CONCLUSION: Many intrinsic and patient factors affect intracompartmental connective tissue elastography measurements; thus, cut-off values obtained from specific populations have limited generalizability. Nevertheless, statistically significant intrapatient differences of intracompartmental elasticity among diseased and normal saphenous veins indicate that lack of elastic support from surrounding connective tissues contributes to venous insufficiency in early stages. Copyright© Bentham Science Publishers; For any queries, please email at epub@benthamscience.net.

INTRODUCTION

Chronic Venous Disorder (CVD) is a frequent vascular disease of adulthood and is particularly prevalent in aging populations. It preferentially affects superficial veins of lower limbs, especially Greater Saphenous Vein (GSV). Deep venous system is less frequently affected because it courses through musculofascial structures providing mechanical stabilization. On the other hand, GSV lacks such strong muscular reinforcement, and is surrounded by and courses within the saphenous compartment. This adipose-filled potential space, bound superficially by saphenous fascia and deeply by muscular aponeurosis, extends from the inguinal ligament to dorsomedial aspect of the foot and provides structural support for the vein [1, 2].

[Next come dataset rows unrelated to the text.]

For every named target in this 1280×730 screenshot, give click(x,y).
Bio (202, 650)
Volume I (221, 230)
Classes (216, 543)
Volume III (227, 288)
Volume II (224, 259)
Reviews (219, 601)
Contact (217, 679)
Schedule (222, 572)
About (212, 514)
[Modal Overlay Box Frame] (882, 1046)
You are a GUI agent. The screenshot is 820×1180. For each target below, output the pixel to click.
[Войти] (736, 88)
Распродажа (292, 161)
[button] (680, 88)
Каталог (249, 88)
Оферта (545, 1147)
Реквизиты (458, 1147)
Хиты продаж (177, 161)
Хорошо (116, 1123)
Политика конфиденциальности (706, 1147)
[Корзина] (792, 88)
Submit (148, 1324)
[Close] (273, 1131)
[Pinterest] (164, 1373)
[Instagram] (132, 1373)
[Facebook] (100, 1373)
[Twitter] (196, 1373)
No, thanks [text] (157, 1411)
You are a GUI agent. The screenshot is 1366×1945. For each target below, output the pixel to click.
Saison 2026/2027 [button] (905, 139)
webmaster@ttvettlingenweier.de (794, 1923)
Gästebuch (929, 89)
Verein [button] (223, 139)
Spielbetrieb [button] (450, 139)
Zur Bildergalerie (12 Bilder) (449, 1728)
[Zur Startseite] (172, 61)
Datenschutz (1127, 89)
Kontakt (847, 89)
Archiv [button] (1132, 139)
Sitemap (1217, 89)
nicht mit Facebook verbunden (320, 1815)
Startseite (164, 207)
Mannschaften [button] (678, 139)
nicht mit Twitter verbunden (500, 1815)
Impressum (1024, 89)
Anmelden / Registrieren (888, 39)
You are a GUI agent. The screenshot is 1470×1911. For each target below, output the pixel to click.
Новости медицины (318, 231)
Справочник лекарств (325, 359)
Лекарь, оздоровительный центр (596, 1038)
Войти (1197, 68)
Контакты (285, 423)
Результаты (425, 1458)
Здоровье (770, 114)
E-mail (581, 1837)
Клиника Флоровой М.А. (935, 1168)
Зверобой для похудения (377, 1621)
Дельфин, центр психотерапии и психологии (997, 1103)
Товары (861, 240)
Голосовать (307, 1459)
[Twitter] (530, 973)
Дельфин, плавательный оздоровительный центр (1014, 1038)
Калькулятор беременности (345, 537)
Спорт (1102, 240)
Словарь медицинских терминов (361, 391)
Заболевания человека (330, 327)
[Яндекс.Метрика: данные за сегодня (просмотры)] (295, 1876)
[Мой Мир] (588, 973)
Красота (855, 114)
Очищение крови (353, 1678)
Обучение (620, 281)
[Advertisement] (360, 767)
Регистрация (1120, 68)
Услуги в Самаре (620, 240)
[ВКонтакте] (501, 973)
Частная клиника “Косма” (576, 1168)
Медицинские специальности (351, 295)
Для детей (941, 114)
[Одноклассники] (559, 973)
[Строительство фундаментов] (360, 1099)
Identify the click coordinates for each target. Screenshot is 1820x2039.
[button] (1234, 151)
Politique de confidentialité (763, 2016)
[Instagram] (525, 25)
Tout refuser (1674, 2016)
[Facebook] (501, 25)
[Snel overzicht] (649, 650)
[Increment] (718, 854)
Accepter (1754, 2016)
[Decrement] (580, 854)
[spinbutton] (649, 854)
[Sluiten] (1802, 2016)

Shear-Wave Elastography (SWE) is a non-invasive ultrasonographic technique providing objective and quantitative data on tissue shear elasticity modulus. SWE involves the generation of controlled shear-waves using an ultrasound push pulse. Shear-waves propagate slowly in softer tissues and their velocity increases while traversing through firmer structures. Ultrafast ultrasound acquisition is synchronized with shear-wave generation and tracks axial shear wave propagation through tissues as a function of time. This enables quantitative measurement of shear elasticity modulus of different tissues in terms of meters per second (m/s) or kilopascals (kPa) based on their firmness [3-5]. SWE has been used extensively in research regarding skin, subcutaneous soft tissues and musculoskeletal system in general [6-9]. Regarding venous pathophysiology research, SWE has been previously shown to accurately quantify and predict venous thrombus maturity both in vivo and ex vivo in animal models [10, 11].

Clinical severity of CVD is divided into 7 categories by the international Clinical-Etiology-Anatomy-Pathophysiology (CEAP) classification system in order to standardize diagnosis and treatment. In the earliest stages of CVD, i.e. C0 and C1, patients have no physical visible-palpable sign of venous disease, or telangiectasia and reticular veins only. Later stages of CVD are characterized by visible-palpable varicose veins (C2), edema (C3), pigmentation-eczema or lipodermatosclerosis (C4), occurrence of healed (C5) or active (C6) venous ulcers [5, 12]. Clinical symptoms of late CVD, however severe they may be, are indeed independent from initial etiology. These later stages CVD are characterized by extensive fluid transudation into perivenous soft tissues, vein walls and dermis resulting in increased tissue stiffness which, in turn, can be demonstrated as increased SWE values in affected structures [3-5]. Loss of elasticity of GSV wall and weakened perivenous connective tissue support resulting in diminished venous pumping function against gravity, on the other hand, is a relatively understated pathophysiologic mechanism of early stage of CVD, and has not yet been assessed using ultrasound SWE [13]. This study aims to analyze potential associations between early stage CVD, i.e. C0 and C1, of GSV and shear elasticity modulus of saphenous intracompartmental connective tissues.

MATERIALS AND METHODS

Study was carried out by the interventional radiology clinic of a teaching hospital and diagnostic radiology laboratory of an outpatient vascular interventions clinic on patients referred for planning of endovascular or surgical treatment for chronic venous disease. Institutional review board approval was obtained for the use of data collected during a period of January 2017 to December 2018; and treatment-naïve adult patients presenting with symptoms of lower extremity venous insufficiency were included after giving written informed consent. All patients were C0 and C1 by CEAP classification; i.e. with no visible or palpable sign of venous disease, or with telangiectasia and reticular veins only [12]. Exclusion criteria comprised the history of major trauma or limb operation, including any prior endovascular or surgical venous interventions, deep or superficial venous thrombosis, additional reflux in deep venous system or perforating veins, patients with more advanced CEAP class, and case files with missing medical history or inadequate ultrasound mapping. Each patient underwent Doppler and SWE examinations only once.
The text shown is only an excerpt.